Most drunk walkers are trying to do the right thing by parking their cars, said Dr. Thomas J. Esposito, a trauma surgeon at the Loyola University Health System in Maywood, Ill. But they forget just how strongly alcohol can affect them.

“It not only impairs your coordination and ability to walk, it impairs your judgment,” he said.

That lack of judgment may be why pedestrians are most often at fault when they're involved in deadly crashes, according to a 2002 study of deaths in Baltimore, Md., and Washington, D.C. They were almost always responsible for crashes in which a walker darts out in front of a car in the middle of a street or tries to dash across an intersection, the IIHS reported.

Drunk walking deadlier than drunk driving?
Drunk walking may actually be deadlier than drunk driving throughout the year, not just on New Year’s Day, at least according to a contrarian analysis by numbers gurus Steven D. Levitt and Stephen J. Dubner in their recent book, “SuperFreakonomics.”
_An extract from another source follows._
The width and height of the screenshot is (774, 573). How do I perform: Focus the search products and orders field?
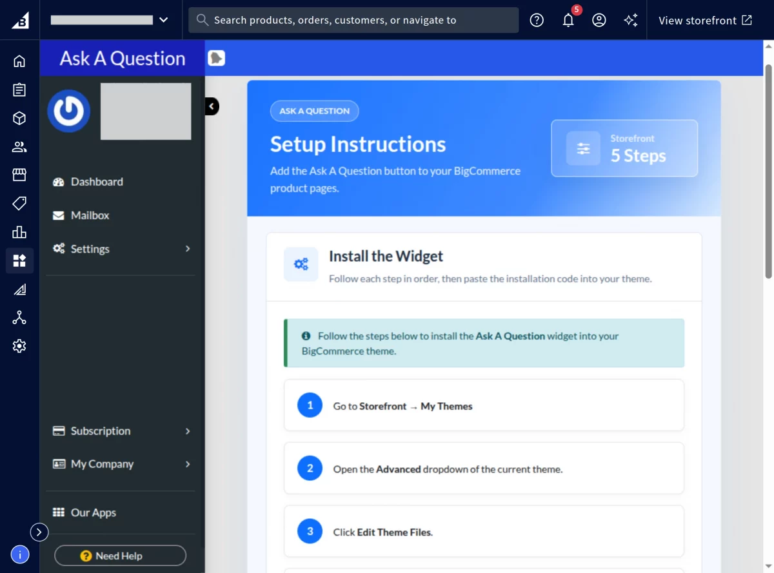pyautogui.click(x=353, y=20)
By their math, on a per-mile basis, a drunk walker is eight times more likely to get killed than a drunk driver, and walking drunk leads to five times as many deaths per mile as driving drunk.

But they also acknowledge what trauma experts say should be obvious to everyone welcoming the new year: Take a cab, or don't drink so much.

“If you’re thinking you’re doing a good thing by walking instead of driving, think again,” said Esposito. “They key is to not drink to the level of being impaired.”